Please help me with the following python pandas practice! Will
rate good answers!
.
Q3.
From what you see in the histogram above, does the convenience
sample give us an accurate picture of points for the full
population of NBA players? Would you expect it to, in general?
Select from the following answers.
1. Yes. The sample is large enough, so it is an accurate
representation of the population.
2. No. The sample is too small, so it won't give us an accurate
representation of the population.
3. No. But this was just an unlucky sample, normally this would
give us an accurate representation of the population.
4. No. This type of sample doesn't give us an accurate
representation of the population.
Producing simple random samples
Often it's useful to take random samples even when we have a
larger dataset available. One reason is that it can help us
understand how inaccurate other samples are.
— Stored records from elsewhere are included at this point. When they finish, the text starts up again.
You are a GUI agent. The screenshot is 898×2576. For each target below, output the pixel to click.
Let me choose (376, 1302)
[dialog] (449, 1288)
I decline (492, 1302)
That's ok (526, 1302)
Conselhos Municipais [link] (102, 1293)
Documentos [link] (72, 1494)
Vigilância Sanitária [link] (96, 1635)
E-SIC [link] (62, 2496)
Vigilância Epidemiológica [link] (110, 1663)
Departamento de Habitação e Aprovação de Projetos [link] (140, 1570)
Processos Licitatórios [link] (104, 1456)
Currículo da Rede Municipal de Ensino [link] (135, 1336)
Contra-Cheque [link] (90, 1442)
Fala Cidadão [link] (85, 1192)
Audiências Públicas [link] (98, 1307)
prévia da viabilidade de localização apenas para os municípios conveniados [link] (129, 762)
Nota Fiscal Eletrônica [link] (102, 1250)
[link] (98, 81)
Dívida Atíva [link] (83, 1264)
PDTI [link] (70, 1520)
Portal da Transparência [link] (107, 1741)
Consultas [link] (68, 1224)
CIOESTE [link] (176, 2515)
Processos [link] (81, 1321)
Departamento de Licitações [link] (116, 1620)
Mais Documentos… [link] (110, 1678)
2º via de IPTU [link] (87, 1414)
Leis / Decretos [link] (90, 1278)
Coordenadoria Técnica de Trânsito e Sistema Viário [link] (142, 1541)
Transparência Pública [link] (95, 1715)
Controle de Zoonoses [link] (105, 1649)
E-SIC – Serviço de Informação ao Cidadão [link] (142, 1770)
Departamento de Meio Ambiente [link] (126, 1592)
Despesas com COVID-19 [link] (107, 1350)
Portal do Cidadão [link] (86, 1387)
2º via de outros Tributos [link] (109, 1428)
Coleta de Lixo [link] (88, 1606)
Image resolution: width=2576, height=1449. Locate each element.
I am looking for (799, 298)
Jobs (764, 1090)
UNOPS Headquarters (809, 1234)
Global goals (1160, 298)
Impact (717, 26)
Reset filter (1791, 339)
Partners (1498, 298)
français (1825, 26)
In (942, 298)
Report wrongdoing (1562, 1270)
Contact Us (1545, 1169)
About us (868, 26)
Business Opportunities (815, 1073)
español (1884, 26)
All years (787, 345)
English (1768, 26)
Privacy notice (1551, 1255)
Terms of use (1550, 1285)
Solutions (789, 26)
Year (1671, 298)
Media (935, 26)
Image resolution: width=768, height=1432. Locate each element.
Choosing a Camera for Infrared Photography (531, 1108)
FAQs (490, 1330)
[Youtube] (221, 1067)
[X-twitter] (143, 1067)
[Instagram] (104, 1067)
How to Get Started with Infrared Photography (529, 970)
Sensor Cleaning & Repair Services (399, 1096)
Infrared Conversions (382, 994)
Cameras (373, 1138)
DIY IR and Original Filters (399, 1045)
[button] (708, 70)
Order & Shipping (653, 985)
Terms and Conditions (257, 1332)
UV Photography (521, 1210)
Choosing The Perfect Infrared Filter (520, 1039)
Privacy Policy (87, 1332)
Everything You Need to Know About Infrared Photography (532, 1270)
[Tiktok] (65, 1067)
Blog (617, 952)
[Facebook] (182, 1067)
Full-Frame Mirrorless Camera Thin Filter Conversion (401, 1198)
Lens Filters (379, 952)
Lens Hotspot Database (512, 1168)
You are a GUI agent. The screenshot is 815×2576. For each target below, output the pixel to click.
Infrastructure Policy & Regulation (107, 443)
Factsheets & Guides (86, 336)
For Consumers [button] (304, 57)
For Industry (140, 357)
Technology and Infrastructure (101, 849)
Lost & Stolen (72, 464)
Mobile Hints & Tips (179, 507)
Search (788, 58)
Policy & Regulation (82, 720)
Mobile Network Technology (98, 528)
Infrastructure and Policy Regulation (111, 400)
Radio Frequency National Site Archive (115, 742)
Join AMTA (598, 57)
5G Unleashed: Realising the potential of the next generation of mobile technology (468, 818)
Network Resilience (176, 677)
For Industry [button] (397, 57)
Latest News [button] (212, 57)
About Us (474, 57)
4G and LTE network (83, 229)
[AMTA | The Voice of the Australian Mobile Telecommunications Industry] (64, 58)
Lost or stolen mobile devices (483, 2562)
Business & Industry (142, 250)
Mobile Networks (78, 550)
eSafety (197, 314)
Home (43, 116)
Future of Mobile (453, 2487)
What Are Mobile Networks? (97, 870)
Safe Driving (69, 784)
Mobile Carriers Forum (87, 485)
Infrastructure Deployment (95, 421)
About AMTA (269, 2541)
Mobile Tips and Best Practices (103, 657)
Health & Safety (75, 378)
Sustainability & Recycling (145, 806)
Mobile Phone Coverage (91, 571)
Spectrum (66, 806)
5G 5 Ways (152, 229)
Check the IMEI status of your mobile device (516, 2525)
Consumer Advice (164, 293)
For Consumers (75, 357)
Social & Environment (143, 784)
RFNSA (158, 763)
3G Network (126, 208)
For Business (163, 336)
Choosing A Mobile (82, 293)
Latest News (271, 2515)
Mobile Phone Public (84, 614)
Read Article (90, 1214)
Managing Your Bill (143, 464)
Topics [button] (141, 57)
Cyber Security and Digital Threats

DataFrames provide the method `sample()` for producing simple
random samples. Note that its default is to sample **without**
replacement.
Q4.
Produce a simple random sample *without replacement* of size 67
from `full_data`. Run your analysis on it again, and store the
resulting array of mean `'Points'` and mean `'Salary'` in
`my_small_stats`.
code: my_small_stats = ...
Run the cell containing `my_small_stats` several times to get
new samples and new sample means.
Are your results similar to those in the small sample we
provided you? Do things change a lot across separate samples?
Select from the following answers.
1. The results are very different from the small sample, and
don't change at all across separate samples.
2. The results are not at all different from the small sample,
and change a bit across separate samples.
3. The results are somewhat different from the small sample, and
change a bit across separate samples.
4. The results are not at all different from the small sample,
and don't change at all across separate samples.
Q5.
Similarly, create a simple random sample *without replacement*
of size 175 from `full_data` and store an array of the sample's
mean `'Points'` and mean `'Salary'` in `my_large_stats`.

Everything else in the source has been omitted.